A major goal of this work is to develop a methodology and initial dataset of individual extreme precipitation events, in the form of gridded datasets at fine temporal and spatial scales (~hourly, 4 km) based on gage and radar data, to address the research questions.

Need and Benefit

Updated datasets and analyses of individual extreme storm events are needed for flood control rule curves, reservoir operations, and critical infrastructure (dams and nuclear reactors) assessments. For example, Dworak (2010) performed flood frequency analyses based on streamflow and paleoflood data to assess the probability of the required winter flood control space at Rire Reservoir in Idaho. The frequency curve was subsequently used by Mellema and McGrane (2010) to assess winter reservoir rule curve alternatives. The proposed research would benefit this type of study by providing extreme precipitation datasets that could be used to estimate flood probabilities because current U.S. Army Corps of Engineers' "Standard Project Flood" techniques to estimate flood control space are typically based on synthesis of record storms or PMP percentages. It would also provide a basis to potentially adjust these relationships to account for climate change of the extremes. A second example is to assess potential increased reservoir storage. A decision was made by the Bureau of Reclamation (Reclamation) in 2010 to allow for a 3-foot seasonal increase in storage at Lake Cachuma (Bradbury Dam). This proposed research and datasets could be used to investigate increases at other sites (such as Trinity) and incorporate climate change effects on extremes into the analysis.

Individual extreme storm datasets are old and outdated. The Extreme Storm Events Work Group, under the Subcommittee on Hydrology, (, is coordinating efforts to update the databases, and this proposed work would begin to meet that need for new datasets.

Kunkel et al. (2010) suggest that there may be changes in extreme storms and PMP due to climate change. They have analyzed point datasets to date. This proposed work would complement their work by focusing on the extreme precipitation data and estimates over storm areas, which are needed to estimate volumes over watersheds. The proposed work can also be used in hydrologic hazard assessments for dam safety.

This research is also a complementary effort to Proposal Project ID 6917, "Ingredients-based climatology and future projections of extreme precipitation events using a numerical weather prediction (NWP) framework." The development of new extreme precipitation datasets using surface observations and radar-based multisensor precipitation estimation (MPE) can subsequently be used to compare dynamically downscaled events with these observations. In addition, we can eventually use the Weather Research and Forecasting model (WRF) and statistics-based storm potential index ingredients to perturb the individual extreme precipitation events.

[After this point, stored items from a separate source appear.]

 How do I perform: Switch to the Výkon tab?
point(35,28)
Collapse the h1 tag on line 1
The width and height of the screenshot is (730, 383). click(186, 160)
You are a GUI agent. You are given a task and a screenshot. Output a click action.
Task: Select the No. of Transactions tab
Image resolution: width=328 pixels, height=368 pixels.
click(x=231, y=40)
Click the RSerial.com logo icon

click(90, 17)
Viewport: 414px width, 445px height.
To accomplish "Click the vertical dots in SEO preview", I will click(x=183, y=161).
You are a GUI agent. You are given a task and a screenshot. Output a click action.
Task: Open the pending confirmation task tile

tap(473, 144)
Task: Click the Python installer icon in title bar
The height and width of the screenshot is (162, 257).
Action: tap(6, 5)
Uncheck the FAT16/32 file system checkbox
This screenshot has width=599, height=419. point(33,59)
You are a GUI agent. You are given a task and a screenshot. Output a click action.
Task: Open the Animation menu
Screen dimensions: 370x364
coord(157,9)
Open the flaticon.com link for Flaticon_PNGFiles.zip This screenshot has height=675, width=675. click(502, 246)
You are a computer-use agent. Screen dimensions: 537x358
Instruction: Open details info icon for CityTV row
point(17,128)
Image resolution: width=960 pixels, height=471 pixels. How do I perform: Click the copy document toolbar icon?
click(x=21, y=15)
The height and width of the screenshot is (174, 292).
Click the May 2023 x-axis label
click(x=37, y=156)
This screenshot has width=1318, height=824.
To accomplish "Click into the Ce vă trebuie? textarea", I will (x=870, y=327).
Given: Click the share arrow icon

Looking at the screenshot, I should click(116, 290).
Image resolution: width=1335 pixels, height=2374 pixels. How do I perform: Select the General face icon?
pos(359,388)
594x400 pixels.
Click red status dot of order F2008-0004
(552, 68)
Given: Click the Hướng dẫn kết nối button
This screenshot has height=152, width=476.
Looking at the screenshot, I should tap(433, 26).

Dworak, F. 2010. Ririe Dam Flood Frequency Study, Bonneville County, Idaho. Bureau of Reclamation, Denver, CO, June, 26 p. and appendices.

Kunkel, K., K.T. Redmond, T.R. Karl, D.R. Easterling, And X. Liang, 2010. The Challenges of Producing Societally-useful Projections of Future Changes in Extreme Precipitation Events. Abstract GC33B-06, presented at 2010 Fall Meeting, AGU, San Francisco, CA, 13-17 Dec.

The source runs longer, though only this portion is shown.